Supplied data:

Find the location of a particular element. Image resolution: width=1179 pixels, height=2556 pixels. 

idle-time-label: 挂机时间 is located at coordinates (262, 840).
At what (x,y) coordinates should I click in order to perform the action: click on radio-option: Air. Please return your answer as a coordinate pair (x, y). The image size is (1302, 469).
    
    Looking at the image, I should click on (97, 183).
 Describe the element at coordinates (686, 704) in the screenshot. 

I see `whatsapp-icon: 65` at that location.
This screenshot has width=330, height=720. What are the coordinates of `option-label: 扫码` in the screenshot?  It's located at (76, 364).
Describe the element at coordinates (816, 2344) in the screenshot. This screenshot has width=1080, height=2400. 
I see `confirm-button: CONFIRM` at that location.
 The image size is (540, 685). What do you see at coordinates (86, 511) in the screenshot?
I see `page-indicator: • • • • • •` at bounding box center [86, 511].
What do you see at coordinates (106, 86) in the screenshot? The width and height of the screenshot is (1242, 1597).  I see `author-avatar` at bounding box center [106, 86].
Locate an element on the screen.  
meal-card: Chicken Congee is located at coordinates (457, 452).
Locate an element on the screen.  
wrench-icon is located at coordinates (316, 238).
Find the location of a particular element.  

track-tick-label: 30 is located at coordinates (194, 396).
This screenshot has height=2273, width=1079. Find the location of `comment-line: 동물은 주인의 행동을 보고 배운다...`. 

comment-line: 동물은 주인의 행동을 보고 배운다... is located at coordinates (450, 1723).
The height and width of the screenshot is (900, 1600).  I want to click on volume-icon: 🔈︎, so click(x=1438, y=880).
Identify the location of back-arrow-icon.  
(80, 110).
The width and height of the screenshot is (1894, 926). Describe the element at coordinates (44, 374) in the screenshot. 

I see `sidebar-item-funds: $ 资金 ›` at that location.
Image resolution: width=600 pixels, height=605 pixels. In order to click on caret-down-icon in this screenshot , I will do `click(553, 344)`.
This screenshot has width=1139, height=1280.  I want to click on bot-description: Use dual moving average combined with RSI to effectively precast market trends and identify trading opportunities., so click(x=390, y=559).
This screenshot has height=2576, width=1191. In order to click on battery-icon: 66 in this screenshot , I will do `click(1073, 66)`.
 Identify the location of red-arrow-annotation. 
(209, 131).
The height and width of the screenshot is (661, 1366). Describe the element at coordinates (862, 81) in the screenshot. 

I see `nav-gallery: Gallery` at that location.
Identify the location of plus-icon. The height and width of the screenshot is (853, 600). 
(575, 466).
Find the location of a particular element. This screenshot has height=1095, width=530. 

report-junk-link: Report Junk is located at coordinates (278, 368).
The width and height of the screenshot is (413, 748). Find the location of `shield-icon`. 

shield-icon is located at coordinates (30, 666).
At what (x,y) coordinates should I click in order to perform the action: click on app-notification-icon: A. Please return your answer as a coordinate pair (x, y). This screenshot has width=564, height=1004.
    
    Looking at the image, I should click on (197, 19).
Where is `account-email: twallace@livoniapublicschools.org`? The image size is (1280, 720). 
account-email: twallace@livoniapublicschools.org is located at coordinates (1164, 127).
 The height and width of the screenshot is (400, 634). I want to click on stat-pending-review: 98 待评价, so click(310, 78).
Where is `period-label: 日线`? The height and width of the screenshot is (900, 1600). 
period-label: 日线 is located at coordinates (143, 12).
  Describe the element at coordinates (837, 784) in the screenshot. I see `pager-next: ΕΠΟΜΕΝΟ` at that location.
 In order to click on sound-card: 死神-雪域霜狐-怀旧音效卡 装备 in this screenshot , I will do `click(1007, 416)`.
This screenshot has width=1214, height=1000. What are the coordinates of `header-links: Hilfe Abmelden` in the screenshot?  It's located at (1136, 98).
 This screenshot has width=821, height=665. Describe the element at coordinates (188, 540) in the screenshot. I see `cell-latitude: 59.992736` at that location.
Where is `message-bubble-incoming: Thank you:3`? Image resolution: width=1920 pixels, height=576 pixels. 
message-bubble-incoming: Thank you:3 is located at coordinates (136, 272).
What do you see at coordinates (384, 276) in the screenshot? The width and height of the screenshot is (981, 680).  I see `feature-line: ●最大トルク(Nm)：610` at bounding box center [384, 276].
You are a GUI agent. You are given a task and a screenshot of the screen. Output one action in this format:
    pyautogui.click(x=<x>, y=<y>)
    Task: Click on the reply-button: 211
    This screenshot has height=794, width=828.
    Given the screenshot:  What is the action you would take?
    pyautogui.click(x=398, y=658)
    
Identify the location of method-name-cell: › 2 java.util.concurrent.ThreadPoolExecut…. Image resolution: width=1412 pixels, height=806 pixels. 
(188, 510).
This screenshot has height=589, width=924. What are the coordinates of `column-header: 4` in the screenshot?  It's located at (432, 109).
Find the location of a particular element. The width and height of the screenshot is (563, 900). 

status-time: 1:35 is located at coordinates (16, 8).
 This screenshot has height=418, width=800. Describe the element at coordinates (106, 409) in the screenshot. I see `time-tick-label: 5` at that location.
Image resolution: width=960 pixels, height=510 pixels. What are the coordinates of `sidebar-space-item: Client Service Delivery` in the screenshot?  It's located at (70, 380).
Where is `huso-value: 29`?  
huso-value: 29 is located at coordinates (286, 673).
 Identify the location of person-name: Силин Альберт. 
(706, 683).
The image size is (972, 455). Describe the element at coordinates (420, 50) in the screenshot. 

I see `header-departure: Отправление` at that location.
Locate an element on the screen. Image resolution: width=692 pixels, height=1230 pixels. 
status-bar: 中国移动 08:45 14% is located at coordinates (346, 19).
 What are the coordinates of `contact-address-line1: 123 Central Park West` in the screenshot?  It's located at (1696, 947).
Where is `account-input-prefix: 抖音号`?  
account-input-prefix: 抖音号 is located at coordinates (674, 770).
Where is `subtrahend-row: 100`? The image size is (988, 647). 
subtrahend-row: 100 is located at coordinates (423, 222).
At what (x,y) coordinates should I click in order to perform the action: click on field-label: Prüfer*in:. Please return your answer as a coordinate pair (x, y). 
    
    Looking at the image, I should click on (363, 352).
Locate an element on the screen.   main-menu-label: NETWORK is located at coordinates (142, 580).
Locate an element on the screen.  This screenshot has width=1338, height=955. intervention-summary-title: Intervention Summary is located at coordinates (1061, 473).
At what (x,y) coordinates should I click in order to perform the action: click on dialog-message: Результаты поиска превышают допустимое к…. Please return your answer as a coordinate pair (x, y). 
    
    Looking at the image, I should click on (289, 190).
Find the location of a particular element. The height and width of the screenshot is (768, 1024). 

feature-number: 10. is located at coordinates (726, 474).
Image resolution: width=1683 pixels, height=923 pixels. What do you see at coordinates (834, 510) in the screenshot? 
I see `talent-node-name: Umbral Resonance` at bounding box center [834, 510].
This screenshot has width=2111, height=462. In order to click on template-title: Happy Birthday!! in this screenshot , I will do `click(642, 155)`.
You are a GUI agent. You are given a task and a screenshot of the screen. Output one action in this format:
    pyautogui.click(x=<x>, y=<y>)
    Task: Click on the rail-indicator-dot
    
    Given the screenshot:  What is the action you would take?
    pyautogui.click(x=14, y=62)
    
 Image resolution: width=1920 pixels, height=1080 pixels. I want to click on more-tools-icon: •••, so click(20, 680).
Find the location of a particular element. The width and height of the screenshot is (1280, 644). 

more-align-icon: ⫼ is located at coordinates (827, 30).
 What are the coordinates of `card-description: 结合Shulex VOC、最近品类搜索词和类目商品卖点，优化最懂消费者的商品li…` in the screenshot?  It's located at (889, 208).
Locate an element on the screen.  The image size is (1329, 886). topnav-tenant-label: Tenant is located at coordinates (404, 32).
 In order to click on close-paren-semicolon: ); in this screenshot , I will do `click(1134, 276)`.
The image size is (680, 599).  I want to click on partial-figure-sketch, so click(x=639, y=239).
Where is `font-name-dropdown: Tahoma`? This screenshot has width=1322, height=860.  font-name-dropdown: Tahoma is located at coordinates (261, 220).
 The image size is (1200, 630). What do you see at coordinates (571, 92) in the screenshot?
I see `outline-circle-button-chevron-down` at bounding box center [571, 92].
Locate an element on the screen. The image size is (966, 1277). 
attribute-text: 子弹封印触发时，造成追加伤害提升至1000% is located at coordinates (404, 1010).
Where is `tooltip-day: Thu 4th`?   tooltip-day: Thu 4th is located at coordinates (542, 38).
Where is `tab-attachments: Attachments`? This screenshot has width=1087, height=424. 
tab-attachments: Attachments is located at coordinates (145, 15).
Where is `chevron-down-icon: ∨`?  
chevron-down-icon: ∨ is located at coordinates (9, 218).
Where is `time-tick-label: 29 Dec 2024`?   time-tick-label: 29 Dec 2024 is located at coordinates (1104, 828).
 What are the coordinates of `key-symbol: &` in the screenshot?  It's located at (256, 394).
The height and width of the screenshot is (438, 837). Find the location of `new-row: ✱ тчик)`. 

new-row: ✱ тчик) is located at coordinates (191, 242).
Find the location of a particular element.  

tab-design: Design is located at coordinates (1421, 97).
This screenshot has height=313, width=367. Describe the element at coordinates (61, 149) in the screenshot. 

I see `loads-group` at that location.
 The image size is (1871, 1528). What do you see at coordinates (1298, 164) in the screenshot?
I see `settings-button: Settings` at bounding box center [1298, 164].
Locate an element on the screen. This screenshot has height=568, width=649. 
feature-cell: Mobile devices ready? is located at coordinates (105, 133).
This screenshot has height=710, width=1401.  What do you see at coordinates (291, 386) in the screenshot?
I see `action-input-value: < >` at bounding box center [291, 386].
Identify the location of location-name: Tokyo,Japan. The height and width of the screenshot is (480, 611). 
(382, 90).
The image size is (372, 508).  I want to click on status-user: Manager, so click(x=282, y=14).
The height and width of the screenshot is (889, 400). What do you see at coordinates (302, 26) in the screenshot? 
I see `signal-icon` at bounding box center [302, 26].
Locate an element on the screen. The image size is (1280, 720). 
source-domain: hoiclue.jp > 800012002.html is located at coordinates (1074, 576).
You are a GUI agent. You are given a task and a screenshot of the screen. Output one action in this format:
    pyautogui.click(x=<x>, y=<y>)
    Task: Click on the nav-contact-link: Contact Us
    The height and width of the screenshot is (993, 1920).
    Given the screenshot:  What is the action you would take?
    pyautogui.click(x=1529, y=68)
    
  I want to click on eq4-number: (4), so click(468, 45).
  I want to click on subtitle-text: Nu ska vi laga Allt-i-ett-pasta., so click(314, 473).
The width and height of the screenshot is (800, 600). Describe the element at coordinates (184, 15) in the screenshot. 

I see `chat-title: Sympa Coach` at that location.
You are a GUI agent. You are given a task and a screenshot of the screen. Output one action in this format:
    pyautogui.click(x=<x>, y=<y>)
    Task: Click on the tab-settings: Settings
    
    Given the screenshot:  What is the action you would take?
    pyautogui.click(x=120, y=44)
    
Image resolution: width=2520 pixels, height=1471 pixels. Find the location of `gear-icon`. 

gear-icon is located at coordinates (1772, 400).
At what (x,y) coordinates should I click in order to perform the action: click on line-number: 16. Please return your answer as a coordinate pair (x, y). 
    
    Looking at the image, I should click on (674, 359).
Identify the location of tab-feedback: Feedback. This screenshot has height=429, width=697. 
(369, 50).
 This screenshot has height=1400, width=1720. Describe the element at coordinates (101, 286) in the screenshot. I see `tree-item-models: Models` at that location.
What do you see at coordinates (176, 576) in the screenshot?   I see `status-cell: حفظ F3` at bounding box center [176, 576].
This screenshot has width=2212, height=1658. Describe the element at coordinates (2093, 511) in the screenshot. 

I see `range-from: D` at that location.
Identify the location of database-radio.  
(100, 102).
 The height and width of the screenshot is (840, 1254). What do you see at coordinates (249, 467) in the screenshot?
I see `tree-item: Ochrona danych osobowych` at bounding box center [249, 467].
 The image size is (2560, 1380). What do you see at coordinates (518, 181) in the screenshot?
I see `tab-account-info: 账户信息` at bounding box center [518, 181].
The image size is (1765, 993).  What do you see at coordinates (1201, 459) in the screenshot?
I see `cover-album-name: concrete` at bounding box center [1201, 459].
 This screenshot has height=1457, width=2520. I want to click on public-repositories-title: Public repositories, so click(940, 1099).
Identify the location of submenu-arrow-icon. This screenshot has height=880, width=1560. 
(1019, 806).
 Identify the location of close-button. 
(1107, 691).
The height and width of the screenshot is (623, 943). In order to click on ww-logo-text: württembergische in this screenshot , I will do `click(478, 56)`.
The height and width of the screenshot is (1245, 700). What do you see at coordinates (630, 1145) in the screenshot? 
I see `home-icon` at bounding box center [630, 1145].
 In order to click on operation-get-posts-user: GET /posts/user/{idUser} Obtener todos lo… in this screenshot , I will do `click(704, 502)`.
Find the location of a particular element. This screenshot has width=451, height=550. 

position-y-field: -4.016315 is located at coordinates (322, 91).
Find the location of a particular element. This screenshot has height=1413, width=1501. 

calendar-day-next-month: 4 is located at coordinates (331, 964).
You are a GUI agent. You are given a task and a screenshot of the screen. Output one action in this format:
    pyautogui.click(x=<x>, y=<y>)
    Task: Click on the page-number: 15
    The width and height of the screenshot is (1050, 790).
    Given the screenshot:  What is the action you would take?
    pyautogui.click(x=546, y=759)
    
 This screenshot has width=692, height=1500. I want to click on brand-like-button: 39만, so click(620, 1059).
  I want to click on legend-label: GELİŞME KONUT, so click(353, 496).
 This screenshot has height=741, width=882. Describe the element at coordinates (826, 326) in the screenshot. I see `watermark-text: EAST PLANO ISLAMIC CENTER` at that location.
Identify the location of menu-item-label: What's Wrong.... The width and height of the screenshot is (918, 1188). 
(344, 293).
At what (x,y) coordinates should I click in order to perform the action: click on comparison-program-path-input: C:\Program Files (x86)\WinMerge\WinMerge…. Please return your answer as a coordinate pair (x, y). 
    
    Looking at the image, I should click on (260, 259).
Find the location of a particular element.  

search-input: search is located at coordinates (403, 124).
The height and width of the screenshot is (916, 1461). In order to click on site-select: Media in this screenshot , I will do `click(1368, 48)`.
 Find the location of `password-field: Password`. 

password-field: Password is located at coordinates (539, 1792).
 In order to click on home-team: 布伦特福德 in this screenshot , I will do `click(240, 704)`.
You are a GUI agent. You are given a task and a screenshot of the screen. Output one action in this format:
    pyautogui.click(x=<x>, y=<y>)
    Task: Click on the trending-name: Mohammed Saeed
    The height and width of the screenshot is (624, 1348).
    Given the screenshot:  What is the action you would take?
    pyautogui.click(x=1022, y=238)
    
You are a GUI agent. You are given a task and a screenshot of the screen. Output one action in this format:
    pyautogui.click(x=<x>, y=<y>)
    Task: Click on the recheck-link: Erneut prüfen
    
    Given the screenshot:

Exercise aim:
Reproduce the data verbatim, beginning at the line that contains "pixels, height=576 pixels." and stopping after the line that contains "pyautogui.click(x=398, y=658)".

Exercise answer:
Where is `message-bubble-incoming: Thank you:3`? Image resolution: width=1920 pixels, height=576 pixels. 
message-bubble-incoming: Thank you:3 is located at coordinates (136, 272).
What do you see at coordinates (384, 276) in the screenshot? The width and height of the screenshot is (981, 680).  I see `feature-line: ●最大トルク(Nm)：610` at bounding box center [384, 276].
You are a GUI agent. You are given a task and a screenshot of the screen. Output one action in this format:
    pyautogui.click(x=<x>, y=<y>)
    Task: Click on the reply-button: 211
    This screenshot has height=794, width=828.
    Given the screenshot:  What is the action you would take?
    pyautogui.click(x=398, y=658)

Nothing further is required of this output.